Und drittens gelang es Zimmer-Bradley, der Legende von Avalon, von der
außer ein paar Andeutungen wenig an mittelalterlichem
Quellmaterial erhalten ist, ein Gesicht zu geben. Ja, der Roman
trägt fast zur Entstehung einer Philosophie um diese
nebelumflorte Insel bei.
Avalon hat seinen Ursprung bei den Flüchtlingen des
versunkenen Kontinents Atlantis. Ganze Zeitalter haben auf dem Eiland
die Herrinnen vom See geherrscht, Generation für Generation.
Bis die Jünger des Kreuzes kommen.
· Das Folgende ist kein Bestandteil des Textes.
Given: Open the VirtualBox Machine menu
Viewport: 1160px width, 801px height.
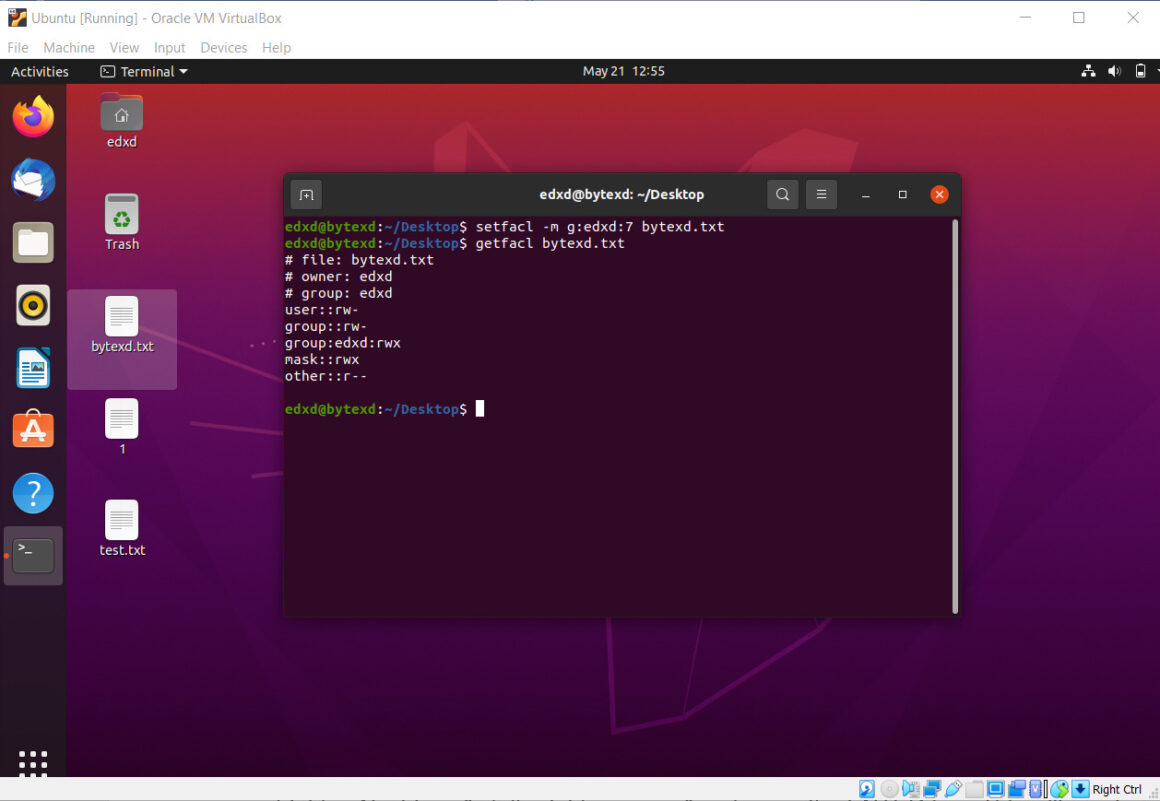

Anfangs gewähren
die Priesterinnen der Göttin den christlichen
Flüchtlingen Unterschlupf, gestatten sogar den Bau der Abtei
von Glastonbury. Doch mit der Zeit entsteht Zwietracht: "Die
Christen versuchen, alles Wissen mit Ausnahme ihres eigenen
auszulöschen", spricht der Merlin im Buch. Es liegt
in der Natur des Eingottglaubens, keine Göttin neben dem Einen
zu tolerieren. Und je stärker der Glaube an den Vatergott
wird, desto weiter entfernt sich Avalon von der Insel der Priester,
obwohl doch beide eins sind. "Noch berühren sich
die Welten, noch liegen sie so dicht wie Liebende nebeneinander. Aber
sie treiben auseinander; und wenn man dem nicht Einhalt gebietet, wird
es eines Tages zwei Welten geben, und niemand kann von der einen in die
andere gelangen." Die Nebel bilden eine magische Barriere,
die Avalon schützen, aber gleichzeitig auch immer weiter
abdriften und in Vergessenheit geraten lassen. Wenn man so will, kann
man anhand der Dichotomie Avalon - Glastonbury den Übergang
vom Matriarchat zum Patriarchat herauslesen, vom Polytheismus der
Naturreligion zum Monotheismus der Staatsreligion; zweier anscheinend
unverträglicher Systeme. Ähnlich schön
herausgearbeitet hat diesen zivilisatorischen Paradigmenwechsel Franz
Grillparzer im leider viel zu wenig bekannten Trauerspiel "Libussa"
(1874 uraufgeführt).
Wem für die über 1.000 Seiten des Romans "Die
Nebel von Avalon" die Zeit fehlt, dem kann mit dem
Hörbuch aus 12 CDs abgeholfen werden. Der Inhalt des Buches
ist nur leicht gekürzt. Anna Thalbach fungiert als
Erzählerin, während ihre Mutter Katharina mit
herrlich andersweltiger, rauchiger Stimme eine glaubwürdige
wie weise Morgaine spricht. Untermalt wird das Gesagte stellenweise
durch mittelalterliche Klänge der deutschen Gruppe Saltatio
Mortis. Doch genug vom "Totentanz", das Schlusswort übergibt
der Rezensent Morgaine Le Faye: "Jeder Mensch hat das Recht
auf seine eigene Wahrheit und auf den Gott, der durch sie spricht ...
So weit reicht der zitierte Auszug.